The beginning of Lina’s story was strongly reminiscent of Lena’s story in Between Shades of Gray, and not just because of their names. It felt almost like reading Between Shades of Gray: Iraqi edition, and I had fun comparing the two for a while, but I was glad when they diverged after the first few chapters. As much as I loved Between Shades of Gray, I like diversity even more.
Lina’s account was interrupted a few times by very short chapters that focused on her mother’s disappearance in 1999. Interrupting a first person narrative with occasional chapters in third person and from a different point of view is a narrative technique I don’t particularly care for, so I was both dazed and dismayed when Drewery abandoned Lina suddenly and in a very difficult moment to give us three pages about her mother being captured four years earlier. The first time was the hardest because it followed a very emotional scene and I had a hard time adjusting to the sudden change, but it was difficult even later, when I knew to expect it. I can think of a few better ways to tell the same story, and I wish one of them had been chosen instead.
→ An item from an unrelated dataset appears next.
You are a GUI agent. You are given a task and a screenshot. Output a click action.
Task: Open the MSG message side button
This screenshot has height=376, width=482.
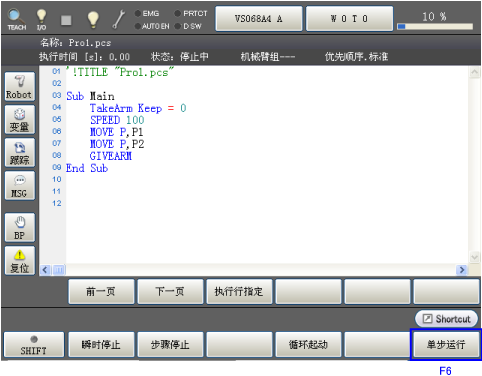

I can’t shake the feeling that it was simply too early for this book. Perhaps I’m wrong, but it was clear that the author strived for impartiality, and with wars, that sort of thing requires a lot of time and emotional distance, if it is ever even possible. I understand the appeal, the need to go where no YA author has gone before, but I also understand that sometimes you just bite off more than you can chew. No matter how sensitive Drewery’s approach, and no matter how brave she might be for deciding to write this story in the first place, the fact remains that in trying to be impartial, she remained superficial.
There are, however, a few things I greatly admire. Drewery’s writing style is clear and concise, but with great emotional depth. The easiness with which I connected with Lina proves that Kerry Drewery is an excellent writer. I’m already excited about her next project.
A copy of this book was kindly provided by the publisher, HarperCollins Children’s Books, for review purposes.